Haiku Activity Update #2: 21-27 August 2007
Hot on the heels of yesterday’s post, here’s the summary for last week’s activity in Haiku-land.
This week saw the driver for AHCI SATA controllers begun in earnest, the beginnings of job control support in the shell (and associated kernel stuff), a Sudoku game added to the image, and more bugs squashed.
There was also a discussion on the development mailing list about “hybrid” images of Haiku, allowing both GCC 2 and GCC 4 compiled apps to work on the same system.
SVN Commit List
AHCI SATA Driver Marcus started working on the AHCI SATA driver. Axel provided some guidance on the expectations the Disk Device Manager has for the driver and modified the skeleton so that it is loaded by the kernel. Marcus added some debug output to various parts of the tree to aid further work on the driver.
App Server Stephan has fixed the broken resizing of scrolling views - I certainly noticed that weird behaviour in Tracker and it’s nice to see it fixed. Another change by Stephan is to outline names of files on the desktop rather than drawing a solid background, which looks better if an image is used for the desktop wallpaper.
Other Internal Changes Ingo made a few design changes to the Disk Device Manager. He also changed the condition variable implementation, allowing threads to wait on more than one condition. Finally he began work on job control - the feature that allows tasks from terminal to be paused and continued, backgrounded, and other stuff. Michael Lotz did some work on BMessage - fixing behaviour in low-memory situations, and renaming message fields (which was entirely broken before).

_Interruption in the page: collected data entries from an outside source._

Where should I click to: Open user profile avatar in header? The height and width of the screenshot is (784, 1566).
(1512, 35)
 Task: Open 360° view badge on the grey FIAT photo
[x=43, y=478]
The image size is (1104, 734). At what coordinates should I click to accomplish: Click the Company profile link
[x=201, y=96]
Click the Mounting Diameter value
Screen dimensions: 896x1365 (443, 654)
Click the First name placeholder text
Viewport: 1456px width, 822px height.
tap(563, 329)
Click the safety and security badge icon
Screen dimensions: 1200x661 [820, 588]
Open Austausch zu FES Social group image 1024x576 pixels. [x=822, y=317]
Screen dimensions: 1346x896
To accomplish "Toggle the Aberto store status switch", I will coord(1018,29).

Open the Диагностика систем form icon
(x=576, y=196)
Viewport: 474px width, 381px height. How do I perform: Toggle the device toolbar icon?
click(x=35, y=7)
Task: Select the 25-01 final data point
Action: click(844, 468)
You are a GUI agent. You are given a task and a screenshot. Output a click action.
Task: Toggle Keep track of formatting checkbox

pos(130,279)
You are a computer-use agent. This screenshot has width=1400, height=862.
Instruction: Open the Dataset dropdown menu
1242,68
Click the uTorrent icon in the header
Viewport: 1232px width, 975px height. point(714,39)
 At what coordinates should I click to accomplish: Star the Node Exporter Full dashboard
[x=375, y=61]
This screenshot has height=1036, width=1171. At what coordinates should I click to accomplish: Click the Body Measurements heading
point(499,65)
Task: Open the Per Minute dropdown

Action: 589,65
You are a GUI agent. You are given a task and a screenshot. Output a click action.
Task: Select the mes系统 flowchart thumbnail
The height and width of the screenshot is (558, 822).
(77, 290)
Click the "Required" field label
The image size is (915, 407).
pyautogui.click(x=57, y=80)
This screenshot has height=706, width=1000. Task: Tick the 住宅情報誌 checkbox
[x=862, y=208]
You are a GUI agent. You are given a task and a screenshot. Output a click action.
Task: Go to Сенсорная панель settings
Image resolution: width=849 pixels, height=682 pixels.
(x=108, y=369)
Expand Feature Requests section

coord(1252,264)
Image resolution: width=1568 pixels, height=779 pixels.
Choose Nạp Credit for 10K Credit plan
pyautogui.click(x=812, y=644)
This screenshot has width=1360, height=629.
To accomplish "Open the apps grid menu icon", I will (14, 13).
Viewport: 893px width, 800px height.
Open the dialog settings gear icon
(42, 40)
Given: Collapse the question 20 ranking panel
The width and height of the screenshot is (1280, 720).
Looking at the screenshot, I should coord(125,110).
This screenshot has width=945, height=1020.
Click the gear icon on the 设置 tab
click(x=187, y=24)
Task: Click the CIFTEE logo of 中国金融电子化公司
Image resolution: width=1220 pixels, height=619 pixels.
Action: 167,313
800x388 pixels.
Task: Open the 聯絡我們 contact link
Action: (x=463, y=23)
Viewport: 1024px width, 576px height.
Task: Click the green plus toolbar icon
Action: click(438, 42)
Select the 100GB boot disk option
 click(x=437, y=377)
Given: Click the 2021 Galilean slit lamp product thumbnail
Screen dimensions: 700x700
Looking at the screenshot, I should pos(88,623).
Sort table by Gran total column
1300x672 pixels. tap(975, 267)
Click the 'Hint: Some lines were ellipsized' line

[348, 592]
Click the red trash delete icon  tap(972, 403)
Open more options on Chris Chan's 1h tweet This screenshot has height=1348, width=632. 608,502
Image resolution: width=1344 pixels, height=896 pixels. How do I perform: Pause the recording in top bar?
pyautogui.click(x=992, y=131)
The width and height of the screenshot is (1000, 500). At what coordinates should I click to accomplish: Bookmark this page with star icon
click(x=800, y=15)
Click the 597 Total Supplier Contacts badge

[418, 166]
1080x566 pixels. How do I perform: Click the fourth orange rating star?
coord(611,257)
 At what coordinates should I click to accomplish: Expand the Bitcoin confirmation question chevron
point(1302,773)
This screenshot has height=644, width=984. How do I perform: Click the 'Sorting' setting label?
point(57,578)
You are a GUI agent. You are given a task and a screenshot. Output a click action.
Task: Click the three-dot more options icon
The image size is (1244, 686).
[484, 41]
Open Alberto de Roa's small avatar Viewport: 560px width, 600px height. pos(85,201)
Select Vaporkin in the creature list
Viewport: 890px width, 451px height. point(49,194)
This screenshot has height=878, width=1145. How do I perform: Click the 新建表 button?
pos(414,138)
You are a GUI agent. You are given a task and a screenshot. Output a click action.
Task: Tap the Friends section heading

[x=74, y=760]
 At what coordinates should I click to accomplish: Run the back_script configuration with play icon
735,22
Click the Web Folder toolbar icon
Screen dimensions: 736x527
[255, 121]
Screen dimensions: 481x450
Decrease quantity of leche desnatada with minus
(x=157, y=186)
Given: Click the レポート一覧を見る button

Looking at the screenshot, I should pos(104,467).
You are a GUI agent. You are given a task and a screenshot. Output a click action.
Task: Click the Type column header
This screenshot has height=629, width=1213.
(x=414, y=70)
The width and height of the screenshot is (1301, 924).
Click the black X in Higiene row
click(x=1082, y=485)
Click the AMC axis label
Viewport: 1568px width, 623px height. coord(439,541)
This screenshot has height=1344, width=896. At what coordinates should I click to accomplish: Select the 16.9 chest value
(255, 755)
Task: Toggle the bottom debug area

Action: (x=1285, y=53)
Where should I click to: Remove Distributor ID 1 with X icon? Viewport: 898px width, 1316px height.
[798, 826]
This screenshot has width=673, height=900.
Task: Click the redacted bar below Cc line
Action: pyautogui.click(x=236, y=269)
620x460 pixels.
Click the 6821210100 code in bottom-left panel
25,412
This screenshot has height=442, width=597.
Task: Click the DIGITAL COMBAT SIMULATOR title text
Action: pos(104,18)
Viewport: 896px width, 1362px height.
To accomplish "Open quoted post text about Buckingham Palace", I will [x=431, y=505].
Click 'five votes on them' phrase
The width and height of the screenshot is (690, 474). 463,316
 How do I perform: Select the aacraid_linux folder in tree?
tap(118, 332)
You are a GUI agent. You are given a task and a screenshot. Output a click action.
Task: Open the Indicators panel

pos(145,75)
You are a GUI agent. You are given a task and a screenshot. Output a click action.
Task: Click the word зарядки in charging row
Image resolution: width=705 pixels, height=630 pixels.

Applications Axel added a Sudoku game that includes a puzzle generator and solver with multiple difficulty levels. Stephan made some changes to the LaunchBox applet. Stefano continued his work on Terminal, doing some more code cleanup. Justin O’Dell produced another patch fixing the behaviour of “Defaults” buttons in preflets.
Build System Samuel Rodriguez Perez provided a patch, slightly modified by Ingo, which allows a 32-bit build of Haiku to be made on a host system with a 64-bit compiler.
General Mailing List
There was some discussion on the networking support under various Virtual Machines. Virtual PC is now supposedly available for free from Microsoft and networking is supported by the tulip driver from BeOS. Personally I use VMWare Server (also available for free) which has networking supported through the ipro1000 driver (just make sure the device is set to e1000 in your .vmx file as I mentioned last time) and also supports booting from physical partitions.
Jorge aka Koki (that’s his full name now, I think :)) posted a link to a poster in case people want to set up a presence at a conference or other meeting. On a related note he announced he is organising a presence at the Kansai Open Source conference on 9-10 November in Osaka, Japan.
Development List
Ryan Leavengood’s WebKit work threw up another interesting discussion - there is a non-standard macro that doesn’t compile with GCC 2.95. It was suggested he produces a more standards-compliant version and provide that back to the WebKit people.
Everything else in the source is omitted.